Si è parlato della legge di Bilancio come primo banco di prova per testare la possibilità di un’alleanza con la sinistra.
Se si vuole costruire un programma insieme, non ci si può dividere sulla legge di Bilancio. La convergenza può avvenire su questioni come quella della previdenza, sulla quale anche il governo ha dimostrato apertura.

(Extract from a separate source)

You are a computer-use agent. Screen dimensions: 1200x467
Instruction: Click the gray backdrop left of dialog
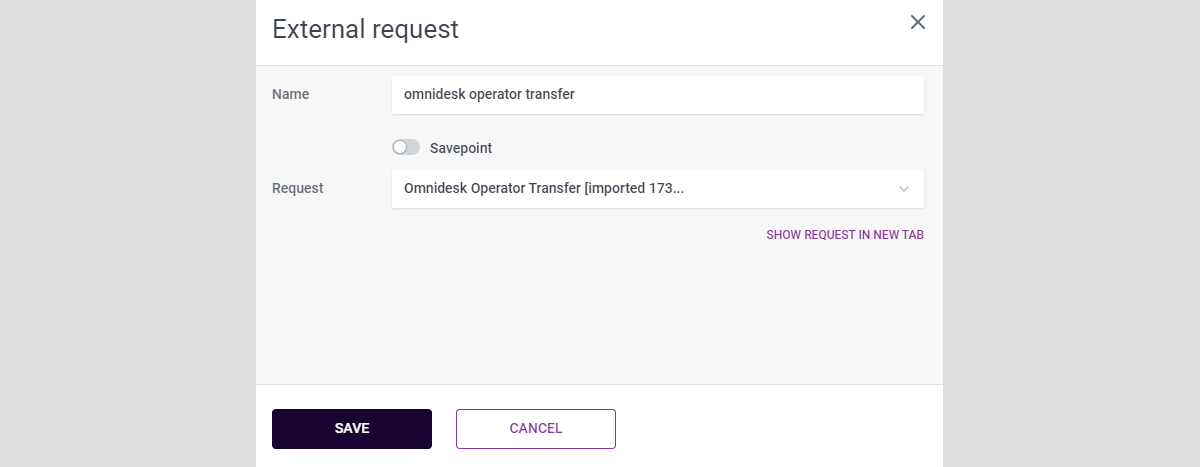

E sulla questione del lavoro?
In tema di lavoro, noi non riteniamo che si possa tornare all’Articolo 18, come dice Mdp. Soprattutto, crediamo che non sia giusto farlo nei termini da loro indicati: ovvero, solo per coloro che hanno ancora l’Articolo 18 - cioè gli assunti ante Jubs act - e non per i giovani delle tutele crescenti. Siamo altrettanto convinti, però, che si debba intervenire in materia di licenziamento: oggi è troppo facile licenziare e dovremo lavorare per rendere più costoso il licenziamento e per ristabilire un principio di proporzionalità fra infrazione commessa e sanzione comminata dal datore di lavoro. Ecco, su questi temi si può pensare ad un intervento di apertura, che potrebbe essere letto come un segnale di disponibilità da parte dei nostri interlocutori.
Realisticamente, lei ritiene che Renzi sia disposto a concedere qualcosa su questi temi?
Renzi ha dimostrato apertura sul tema delle pensioni, mentre meno disponibilità in materia di licenziamenti, almeno per il momento. Diciamo che per ora la scelta del segretario è stata quella di superare la logica dell’autosufficienza del Pd. Prendo questo come un segnale positivo, ma ora deve pensare a come costruire le alleanze, sempre con un occhio a questa legge elettorale.
Lei che ha da sempre una posizione dialogante con la sinistra alternativa, ritiene che ci siano margini concreti?
I margini sono stretti ma bisogna tentare, e Fassino è la persona giusta per farlo.